## READING PASSAGE:
ASPEN ” A new store in Aspen had not even opened its doors this week before it was the target of rumors that it was owned by a disgraced businessman from Tulsa, Okla.

But the owner of the new Aspen shop, a leather-goods store called Toddy’s, at 414 Hyman Ave., says the rumors are all wrong, and that he is planning a legal campaign to counter the rumors and set the record straight.

Ron Fesler, the store owner, admitted being a friend of Todd Fox ” the Tulsa businessman ” since the two were kids in Kansas. He also said that he and Fox had lengthy negotiations over the past year or two about a retail partnership that ultimately became Toddy’s.



But, Fesler said, “when he [Fox] got into this trouble” that ultimately led to the collapse of Fox’s business empire, and “he had to back away” from Toddy’s. Fesler said the name of the business was “inspired by the concept of the apres-ski Hot Toddy that invokes the feeling of warmth.”

As for the rumors that Fox left his employees and others mired in financial ruin, Fesler said confidently, “They’re not true.”




Meanwhile, a television news station in Tulsa has aired multiple installments of the story, including descriptions of economically devastated former employees suddenly without health insurance and missing one or more paychecks.

One former employee, Dustin Dodson of Tulsa, told The Aspen Times in a telephone interview that “he owes me $1,400” in back pay, a number he said was typical of hundreds of former FOX Collision workers. He said no one knew about the impending closure “until that Saturday [Oct. 27]. We all had to find out through a letter.”

## DATA:
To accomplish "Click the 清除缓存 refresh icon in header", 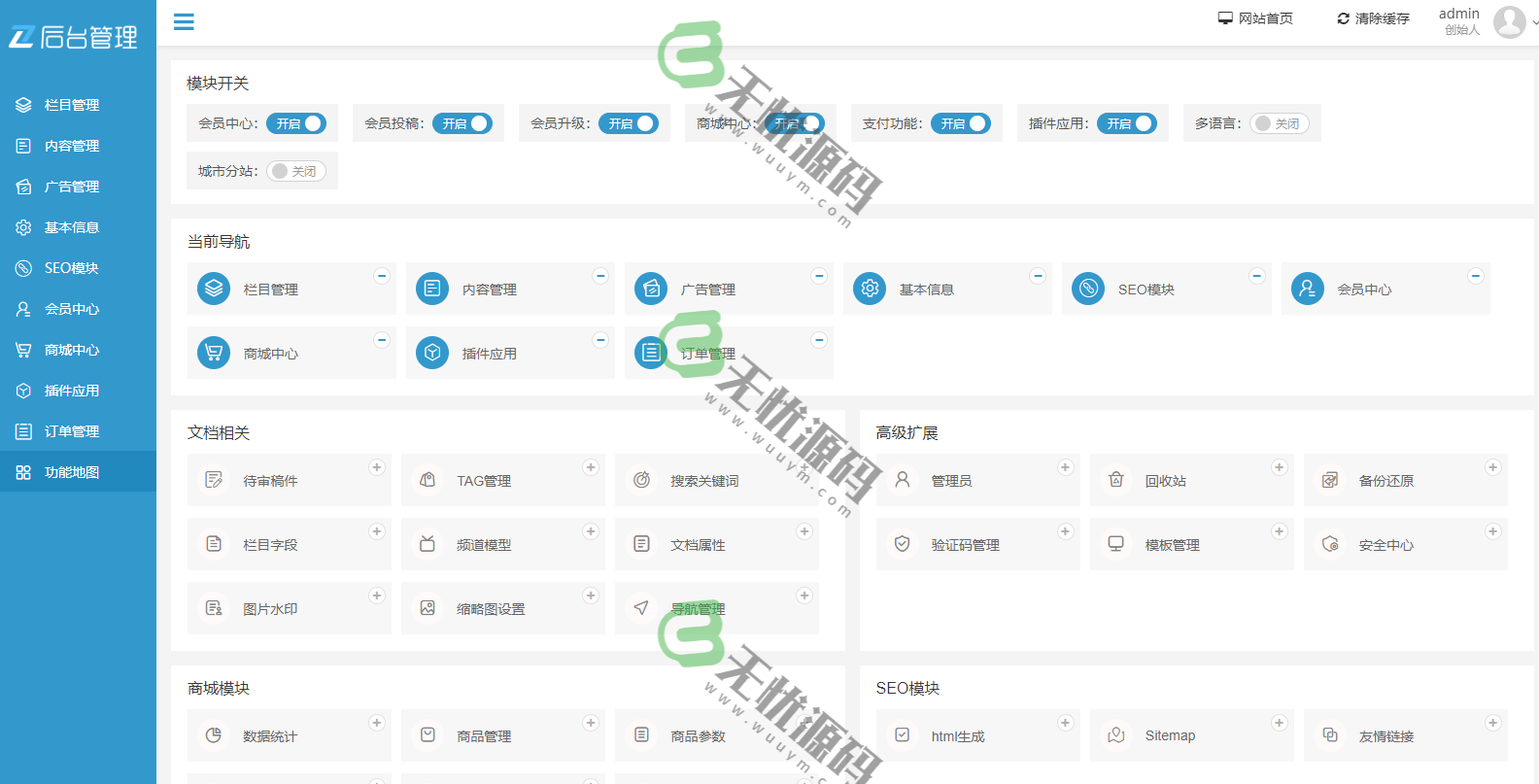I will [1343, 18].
==
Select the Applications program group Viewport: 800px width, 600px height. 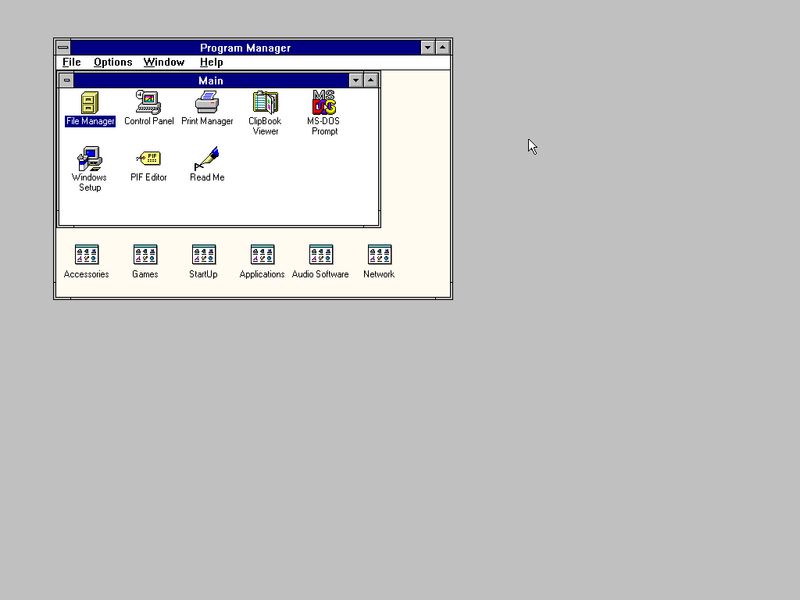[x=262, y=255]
==
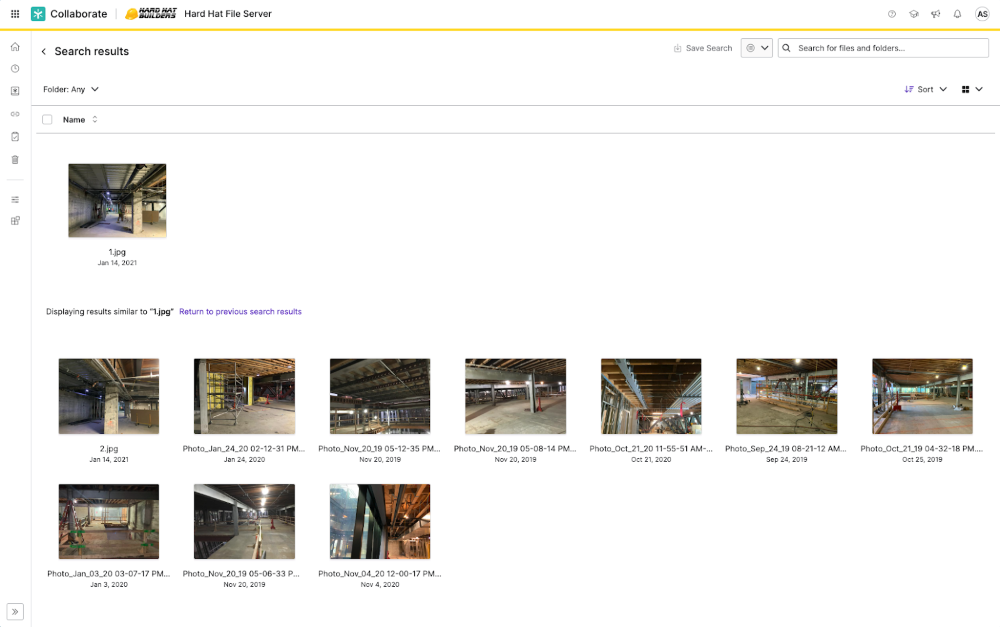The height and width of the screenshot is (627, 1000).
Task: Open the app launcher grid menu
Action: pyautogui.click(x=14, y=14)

## TASK BRIEF:
Reproduce word for word the news article above about the Aspen leather-goods store, from start to finish.

## OUTPUT:
ASPEN ” A new store in Aspen had not even opened its doors this week before it was the target of rumors that it was owned by a disgraced businessman from Tulsa, Okla.

But the owner of the new Aspen shop, a leather-goods store called Toddy’s, at 414 Hyman Ave., says the rumors are all wrong, and that he is planning a legal campaign to counter the rumors and set the record straight.

Ron Fesler, the store owner, admitted being a friend of Todd Fox ” the Tulsa businessman ” since the two were kids in Kansas. He also said that he and Fox had lengthy negotiations over the past year or two about a retail partnership that ultimately became Toddy’s.



But, Fesler said, “when he [Fox] got into this trouble” that ultimately led to the collapse of Fox’s business empire, and “he had to back away” from Toddy’s. Fesler said the name of the business was “inspired by the concept of the apres-ski Hot Toddy that invokes the feeling of warmth.”

As for the rumors that Fox left his employees and others mired in financial ruin, Fesler said confidently, “They’re not true.”




Meanwhile, a television news station in Tulsa has aired multiple installments of the story, including descriptions of economically devastated former employees suddenly without health insurance and missing one or more paychecks.

One former employee, Dustin Dodson of Tulsa, told The Aspen Times in a telephone interview that “he owes me $1,400” in back pay, a number he said was typical of hundreds of former FOX Collision workers. He said no one knew about the impending closure “until that Saturday [Oct. 27]. We all had to find out through a letter.”